Elle a aussi eu l’idée de rassembler des récits et des objets de différentes générations de Chagossiens basés à Wythenshawe. Cela lui a, du coup, permis de mieux comprendre ses origines mixtes. Elle a, par ailleurs, été sélectionnée pour être l’une des Creative Fellows du Manchester International Festival. L’histoire, la mixité des cultures et l’identité restent son terrain de prédilection.

Pour les lecteurs qui ne connaissent pas votre parcours, pouvez-vous nous le décrire ?
Je suis une artiste photographe et une facilitatrice d’atelier artistique autour de la photo. Je m’intéresse beaucoup à la photographie documentaire et à la photographie “cameraless”, qui consiste à créer et à faire de photos sans l’utilisation d’une caméra. Les thèmes que j’explore sont le déplacement forcé, l’histoire, la mixité des cultures et l’identité, la femme et ce qui la touche, l’antiracisme, entre autres…

Les Chagos, c’est avant tout le combat d’un peuple pour ses droits. En tant que Mauricienne avec des origines chagossiennes, comment voyez-vous cet exil forcé des Chagossiens ?
Le déracinement de mes aînés est un fait qui, 53 ans après, fait toujours aussi mal à de nombreuses familles concernées. Et pire, cela se perpétue encore dans la vie moderne. Mon travail se veut une réflexion, un questionnement et une envie de savoir plus sur mes origines, mes ancêtres et leur mode de vie, leur histoire, leur culture. Ce voyage historique et culturel dans le temps me permet de voir des similarités, des motifs, presque dans l’histoire de mes “gran dimoune” et la mienne.

Cette célébration de la culture chagossienne se reflète bien dans votre travail de photographe. Comment vos expos de Manchester et Arles ont interpellé les visiteurs sur ce drame humain ?
Mon travail n’est pas une lutte mais plus une célébration de cette culture qui fait partie de moi. Et il me rend fière de mes origines. Mes recherches historiques, mes conversations avec les Chagossiens et les histoires que j’apprends tous les jours servent de base à mon travail qui est aussi un moyen de sensibiliser les gens à la cause des Chagossiens. C’est plus une question de visibilité, un droit de parole visuel. J’ai été choquée par l’ignorance totale des gens en Angleterre de cette histoire, et je suis assez fière aujourd’hui d’avoir pu éduquer de grandes institutions artistiques comme Contact Manchester et le Manchester International Festival sur ce sujet.
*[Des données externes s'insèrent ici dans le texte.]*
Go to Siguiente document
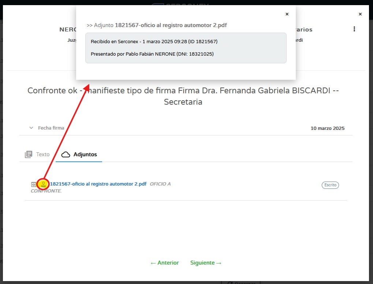The image size is (373, 284). coord(206,263)
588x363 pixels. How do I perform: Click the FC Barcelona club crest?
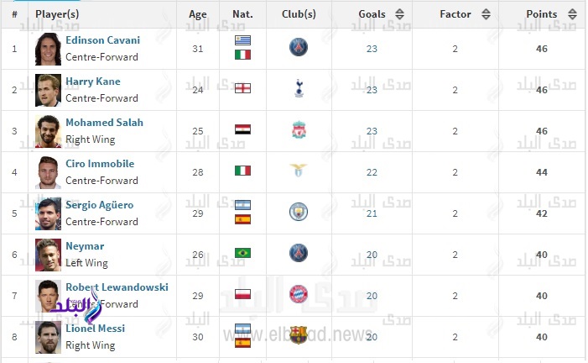coord(299,335)
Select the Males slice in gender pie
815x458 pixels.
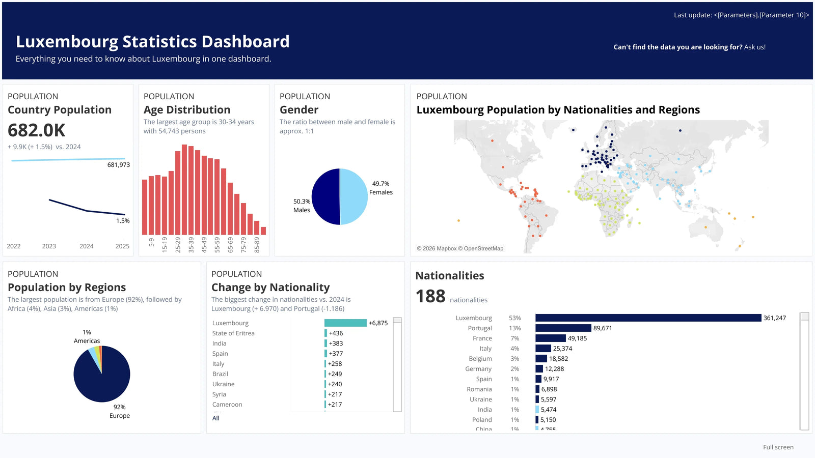point(325,196)

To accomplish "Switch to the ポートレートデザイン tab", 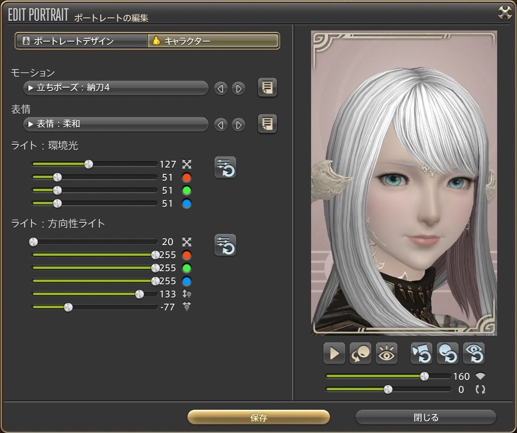I will click(x=81, y=41).
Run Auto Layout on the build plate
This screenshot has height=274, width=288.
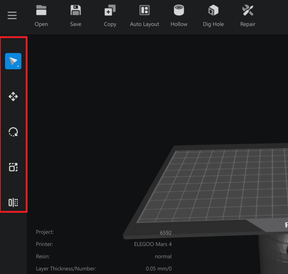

Les thèmes exploités dans vos photos ont trait aux cultures mixtes et à la recherche de l’identité. Pouvez-vous nous en dire plus ?
Pour cette série d’images, j’ai pensé que l’utilisation de la langue créole dans les titres était de la plus haute importance, à l’exception de l’image intitulée Coconut Chaos. Cette idée de collectivisme et de souvenirs fictifs m’a frappée comme un outil créatif que je pourrais exploiter à travers ce projet. J’ai délibérément utilisé des mots en kreol comme un moyen de rassembler des locuteurs du kreol tout en suscitant la curiosité chez les non-créoles. Tout au long de mes recherches, j’ai appris non seulement que le créole était parlé par plus de 10 millions de personnes dans le monde, mais que certains des objets que je pensais être uniquement d’origine chagossienne ou mauricienne, comme le balai et la brosse à la noix de coco, étaient également utilisés dans des pays comme l’Inde, la Thaïlande, les Philippines et même dans certaines îles des Caraïbes comme la Jamaïque et dans certains pays africains.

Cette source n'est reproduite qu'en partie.